Emily Tan
Oct 31, 2014

Twitter needs TV more than TV needs Twitter: Danny Keens

HONG KONG – For all the doom and gloom around the survival of the TV industry, the truth is it’s still “the biggest game in town” insists Twitter’s global chair of television Danny Keens in an interview.

Danny Keens speaking at Casbaa 2014 on 29 October
Danny Keens speaking at Casbaa 2014 on 29 October

Keens was in town to speak at the Casbaa Convention. “When we launch a country office, our first hire is a TV lead,” he said. This is because Twitter is counting heavily on monetising TV content via three revenue generation avenues. The first is via Twitter TV Ratings which has been launched in partnership with Nielsen in the US, with Kantar in the UK and, more recently, with Video Research in Japan.

“Broadcasters can take the numbers of the buzz and volume happening on Twitter to a client or an agency and prove that viewers are highly socially engaged with the programme and they should pay a premium to advertise during the show,” said Keens. “Brand recall purchase intent and favourability are also higher when [audiences] are engaged with TV.”

In partnership with Nielsen US, Twitter claims that viewers who Tweet about a show while said show is on TV are much less likely to change the channel and have better ad recollection afterwards. The study found that users who are only watching TV have a 17 per cent chance of changing the channel, a 13 per cent chance if they’re using a mobile phone and only 8 per cent chance if they’re engaged online.

When it comes to ad recall, viewers have a 53 per cent chance of remembering an ad screened during a programme if they were posting on Twitter versus the 40 per cent who were just watching TV. “We figure its’ because people tend to stay in front of the box so they’re still hearing the ads and ‘meercat-ing’ every now and then,” explained Keens.

These engagement metrics matter greatly to Twitter because it will hopefully lead to broadcasters and advertisers using Twitter Amplify which helps distribute video content from boadcasters paired with a pre-roll ad.

 

 

“What we say is, Twitter is a business that doesn’t own or buy content. We function by encouraging broadcast partners to bring their digital content to twitter. Your content our eyeballs,” said Keens. “We have 281 million monthly active users [worldwide] to amplify that content to. When a sponsor pays to promote that Tweet, we do a 50-50 revenue split with the networks.”
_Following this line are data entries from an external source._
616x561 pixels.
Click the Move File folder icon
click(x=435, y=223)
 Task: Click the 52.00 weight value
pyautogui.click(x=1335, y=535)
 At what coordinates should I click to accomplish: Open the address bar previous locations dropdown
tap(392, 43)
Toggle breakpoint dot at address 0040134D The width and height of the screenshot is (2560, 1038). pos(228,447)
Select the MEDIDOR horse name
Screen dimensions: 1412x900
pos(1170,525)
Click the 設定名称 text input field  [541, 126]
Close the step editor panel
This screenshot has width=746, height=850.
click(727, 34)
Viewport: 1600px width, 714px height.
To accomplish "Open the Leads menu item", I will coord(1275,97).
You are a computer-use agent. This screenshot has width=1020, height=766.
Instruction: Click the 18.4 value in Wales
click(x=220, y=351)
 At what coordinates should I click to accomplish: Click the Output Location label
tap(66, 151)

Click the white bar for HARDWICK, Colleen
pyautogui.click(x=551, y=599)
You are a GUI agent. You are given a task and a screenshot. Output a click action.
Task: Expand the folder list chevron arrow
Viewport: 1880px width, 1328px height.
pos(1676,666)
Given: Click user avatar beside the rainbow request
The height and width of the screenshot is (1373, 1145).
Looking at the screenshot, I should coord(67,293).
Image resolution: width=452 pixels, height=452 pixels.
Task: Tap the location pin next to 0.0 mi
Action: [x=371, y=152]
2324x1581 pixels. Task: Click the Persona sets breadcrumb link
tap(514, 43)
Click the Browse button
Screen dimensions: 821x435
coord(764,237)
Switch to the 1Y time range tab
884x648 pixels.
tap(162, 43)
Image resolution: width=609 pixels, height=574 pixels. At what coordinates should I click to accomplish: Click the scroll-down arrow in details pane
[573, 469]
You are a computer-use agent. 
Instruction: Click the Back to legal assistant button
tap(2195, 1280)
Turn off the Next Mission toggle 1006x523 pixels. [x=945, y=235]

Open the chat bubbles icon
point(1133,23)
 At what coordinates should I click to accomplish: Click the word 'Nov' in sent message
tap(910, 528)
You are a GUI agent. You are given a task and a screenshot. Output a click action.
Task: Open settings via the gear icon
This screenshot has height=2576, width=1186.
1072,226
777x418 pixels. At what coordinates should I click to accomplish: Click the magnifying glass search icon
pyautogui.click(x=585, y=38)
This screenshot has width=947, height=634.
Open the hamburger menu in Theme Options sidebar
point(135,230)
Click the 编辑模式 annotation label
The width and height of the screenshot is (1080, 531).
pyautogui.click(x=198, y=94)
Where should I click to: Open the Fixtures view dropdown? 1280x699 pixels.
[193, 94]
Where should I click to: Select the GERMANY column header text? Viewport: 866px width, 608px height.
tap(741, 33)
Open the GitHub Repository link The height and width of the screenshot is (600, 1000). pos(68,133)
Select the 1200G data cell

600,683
This model contrasts with YouTube’s pre-roll ads, he says, because the brand pays to distribute the broadcasters’ content.

Finally, Twitter makes content from “TV conversation targeting”. “It’s very much about a brand saying, ‘We want to target people talking about The Voice’. We [Twitter] can establish whose talking about the voice on our platform and we can serve them ads.”

Currently Twitter is working even harder at deepening its relationship with TV content, seeking to work directly with producers to ‘bake Twitter’ into the programme itself. “If we can’t get on-air integrations, we have on-Twitter integrations with the cast of the show live-Tweeting when it goes on air. This works great because people engage far more with the actors of the show than the show’s official account.”

The social platform has also worked out a way for viewers to change the channel using Twitter. Currently only available in the US and in partnership with ComCast and NBCUniversal, the special Tweets give users the option of instructing their set-top box(which has presumably been synced with the user’s Twitter account) to change the channel to the show in the promoted Tweet or even record the programme.

So far though, Twitter’s TV ratings offering penetration in Asia has been low and slow. It has only launched it in Australia and Japan although it announced plans with Kantar earlier this year to bring the ratings to Southeast Asia.

“Asia-Pacific is so important for our TV strategy,” insisted Keens, who nevertheless could not reveal where the ratings would next be launched.